Out-of-hospital cardiac arrest (OHCA) in the United States has low survival (8-10 percent), with reducing time to defibrillation as the most important factor for increasing survival. Drones can be activated by a dispatcher and sent to an address provided by a 911 caller and may carry an automated external defibrillator (AED) to the location so that a bystander can use it. Whether drones reduce response times in a real-life situation is unknown. Andreas Claesson, R.N., Ph.D., of the Karolinska Institutet, Stockholm, Sweden, and colleagues compared the time to delivery of an AED using fully autonomous drones for simulated OHCAs vs emergency medical services (EMS).

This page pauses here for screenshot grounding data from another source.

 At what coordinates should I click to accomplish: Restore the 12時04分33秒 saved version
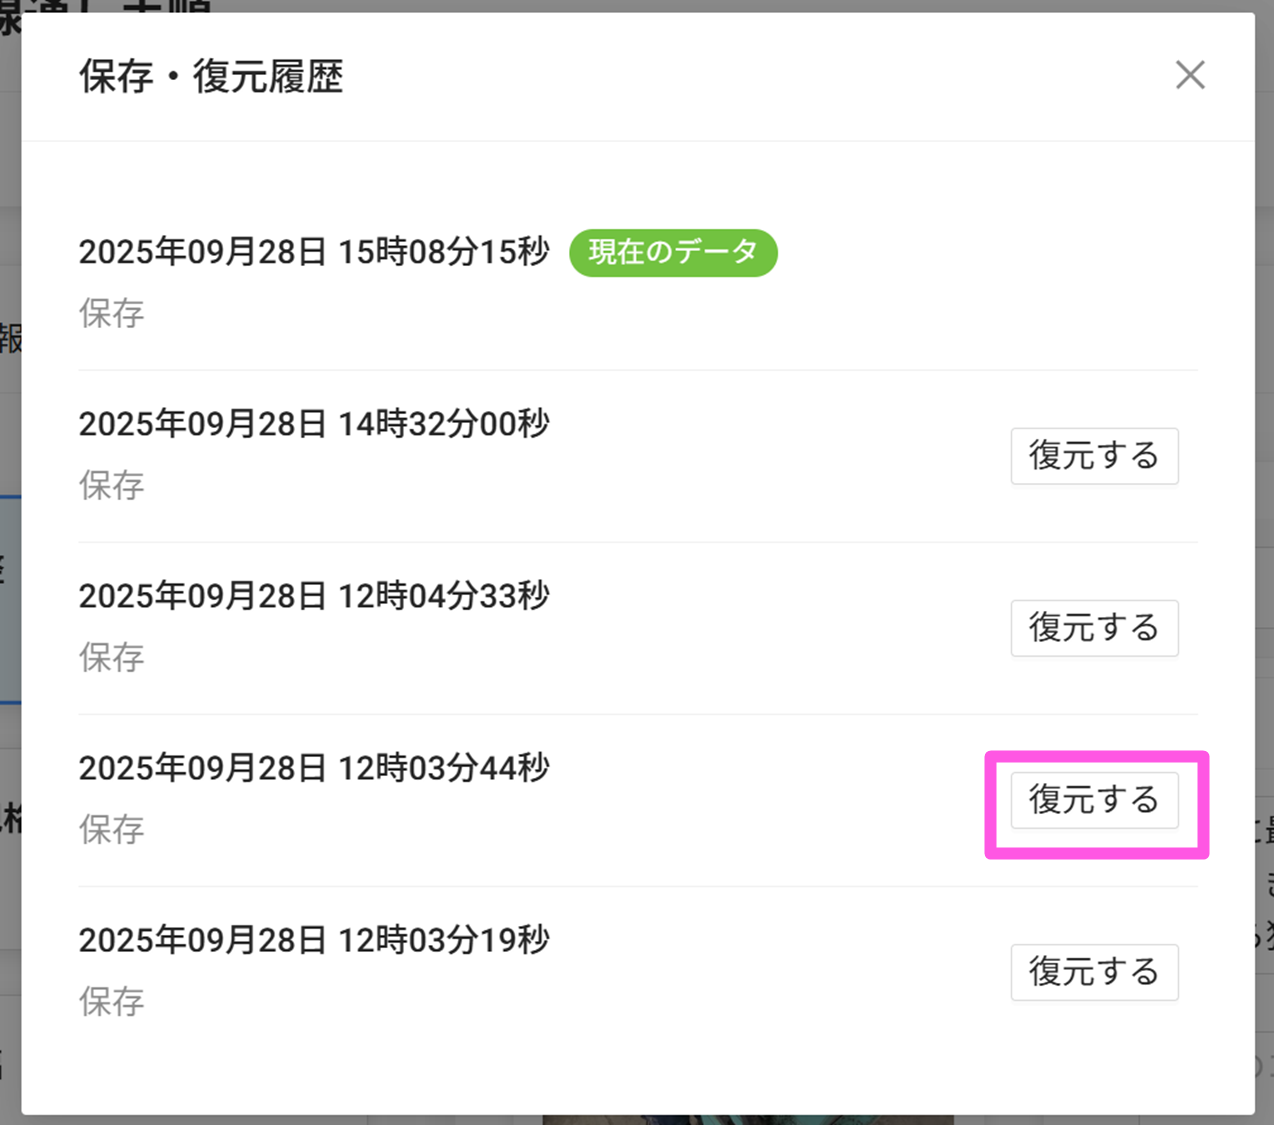[1094, 628]
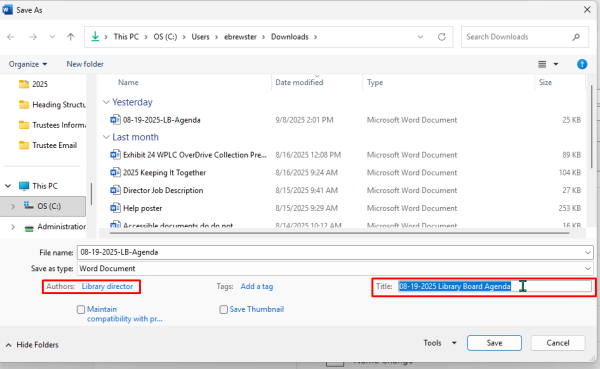
Task: Click the search magnifier icon
Action: click(x=576, y=37)
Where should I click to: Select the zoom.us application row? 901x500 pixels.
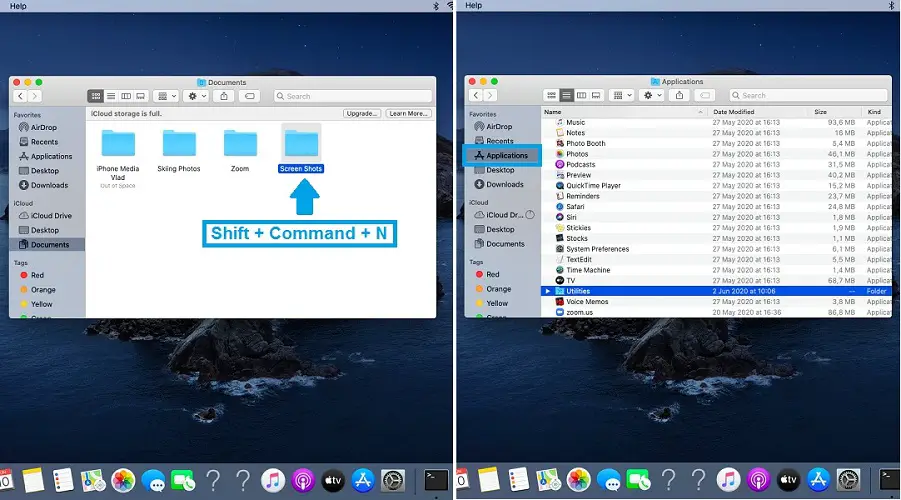pos(581,312)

A drone was developed and certified by the Swedish Transportation Agency and was equipped with an AED (weight, 1.7 lbs.) and placed at a fire station in a municipality north of Stockholm. The drone was equipped with a global positioning system (GPS) and a high-definition camera and integrated with an autopilot software system. It was dispatched for out-of-sight flights in October 2016 to locations where OHCAs within a 6.2 mile radius from the fire station had occurred between 2006 and 2014.

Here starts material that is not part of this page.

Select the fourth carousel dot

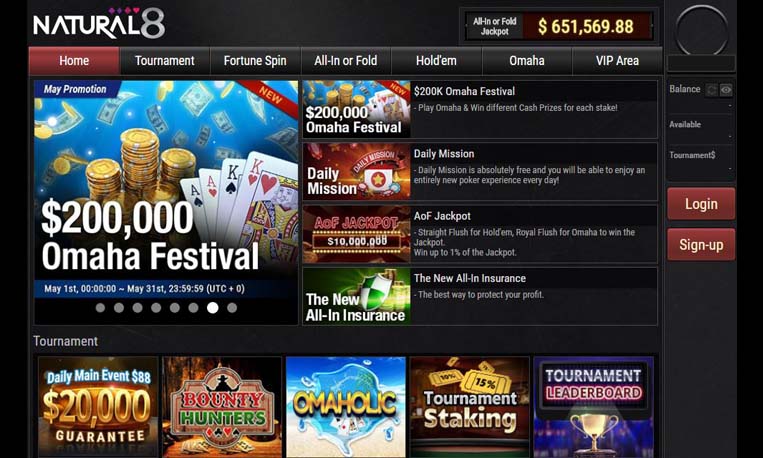[156, 308]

Eighteen remotely operated flights were performed with a median flight distance of about two miles. The median time from call to dispatch of EMS was 3:00 minutes. The median time from dispatch to drone launch was 3 seconds. The median time from dispatch to arrival of the drone was 5:21 minutes vs 22:00 minutes for EMS. The drone arrived more quickly than EMS in all cases with a median reduction in response time of 16:39 minutes. "Saving 16 minutes is likely to be clinically important. Nonetheless, further test flights, technological development, and evaluation of integration with dispatch centers and aviation administrators are needed," the authors write. "The outcomes of OHCA using the drone-delivered AED by bystanders vs resuscitation by EMS should be studied." Limitations of the study include the small number of flights over short distances in good weather.